P62 Depletion Abrogates the Oncogenic Function of miR675
To further demonstrate whether the oncogenic effect of miR675 is dependent on P62, we conducted a rescue experiment. We first constructed the stable HBMMSC cell lines infected with rLV, rLV-miR675, and rLV-miR675 plus rLV-Cas9-P62. P62 was overexpressed in the rLV-miR675 group and decreased in the rLV-mir675 plus rLV-Cas9-P62 group compared to the rLV group (Figure 8A a). Mature miR675 was significantly increased in the rLV-miR675 group and the rLV-mir675 plus rLV-Cas9-P62 group compared to the rLV group, respectively (Figure 8A b). Cell growth was more rapid in the group of rLV-miR675 compared to the control. Intriguingly, the action of miR675 was abrogated when p62 was knocked out in these HBMMSCs (Figure 8B). As shown in Figure 8C, the colony formation efficiency rate was 46.4% ± 9.93% in the group of rLV-mir675, whereas colony formation was not exhibited in the rLV and rLV-mir675 plus rLV-Cas9-P62 groups. Furthermore, the xenografts were only produced in the group of rLV-miR675 (0.763 ± 0.093 g, n = 6), whereas xenograft tumors were not produced in the rLV and rLV-mir675 plus rLV-Cas9-P62 groups (Figure 8D a and b). Moreover, the xenografts showed poorly differentiated tumor cells (Figure 8D c). Taken together, the overexpression of miR675 causes the malignant transformation of HBMMSCs, and the oncogenic activity of miR675 may be decided by P62 at least partly.
Discussion
At the present, the functions and regulatory mechanism of miR675 have not been elucidated. To our knowledge, this paper might be the first to demonstrate that miR675 promotes hMSC malignant transformation. As shown in Figure 9, we provide evidence that miR675 promotes the malignant proliferation and transformation of MSCs in vitro and in vivo. Strikingly, our results also reveal that P62 is required for miR675 oncogenic action.

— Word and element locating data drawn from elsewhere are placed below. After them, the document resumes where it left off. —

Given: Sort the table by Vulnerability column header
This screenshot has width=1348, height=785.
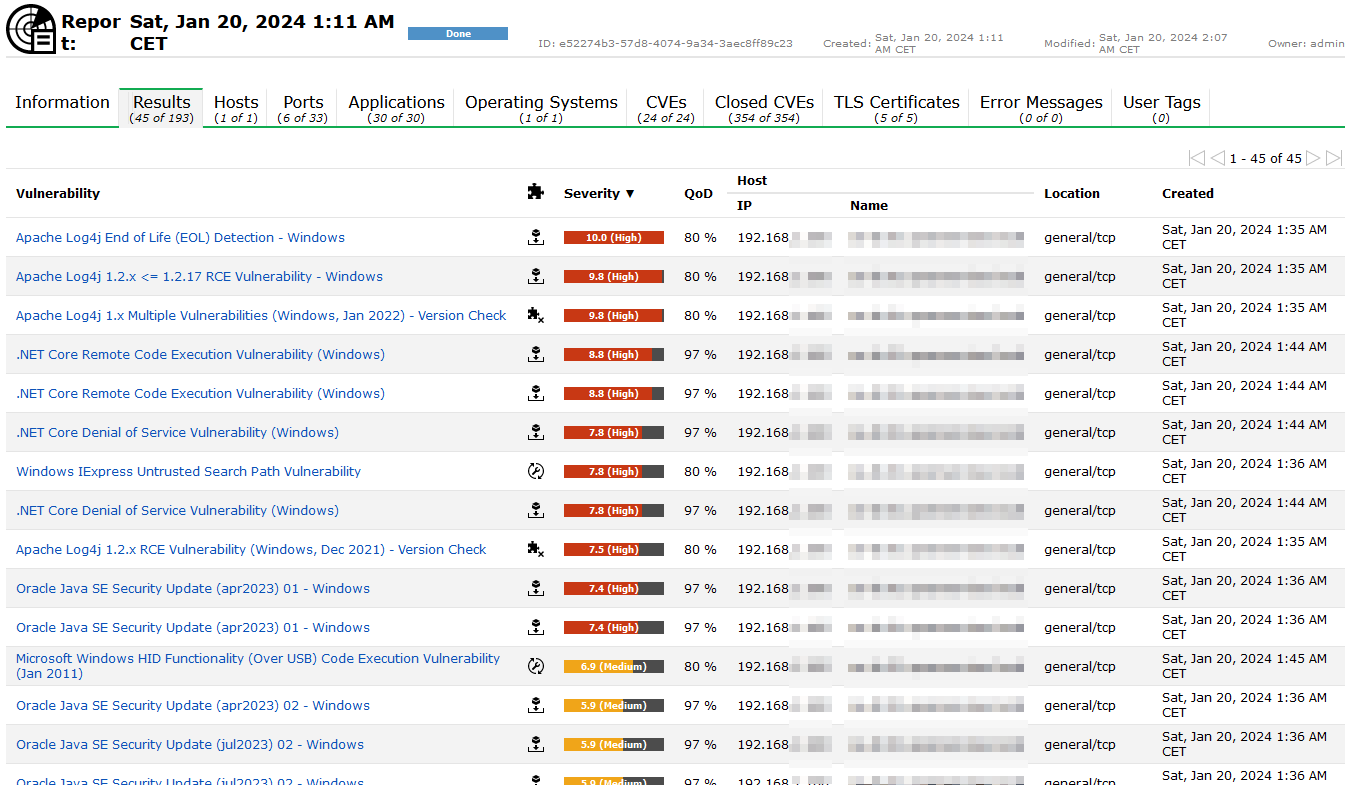Looking at the screenshot, I should click(x=58, y=193).
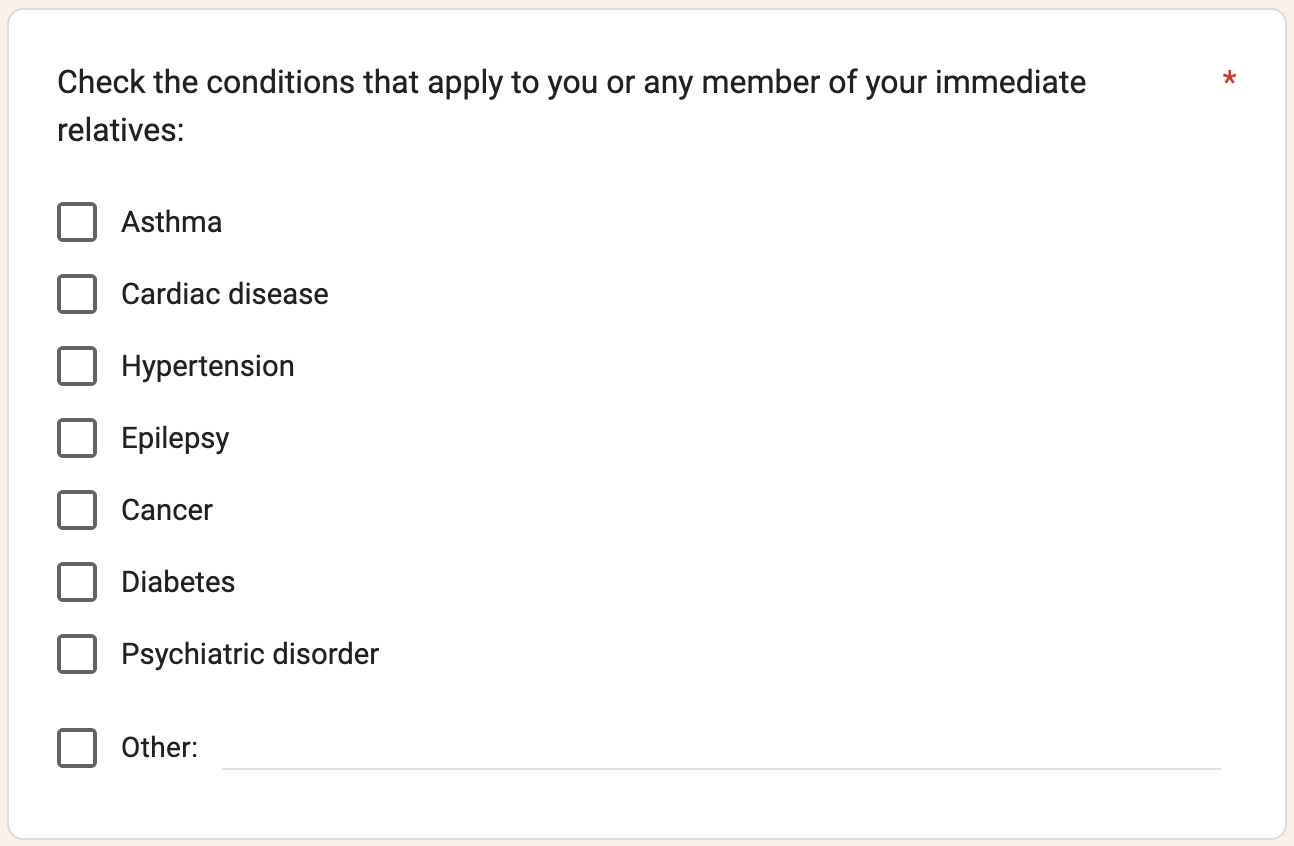Click the word "relatives:" in the question
1294x846 pixels.
click(x=120, y=130)
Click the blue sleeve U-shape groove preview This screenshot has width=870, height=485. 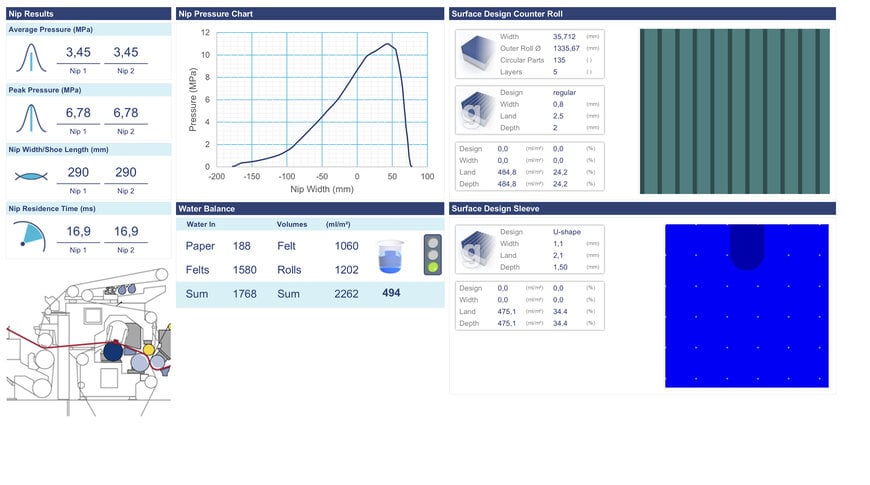coord(746,305)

First, accumulating evidence indicates that miR-675 was found to be upregulated in human cancer22 and promotes the proliferative and growth capacity of cancer.7 Our present results are consistent with these reports, and they provide novel evidence for an active role of miR675 in promoting MSC malignant formation and growth. This evidence is based on results from two parallel sets of experiments: (1) miR675 promotes the proliferation of MSCs, and, (2) in particular, miR675 accelerates the malignant transformation of MSCs, including colony formation ability and tumorigenesis, in vivo.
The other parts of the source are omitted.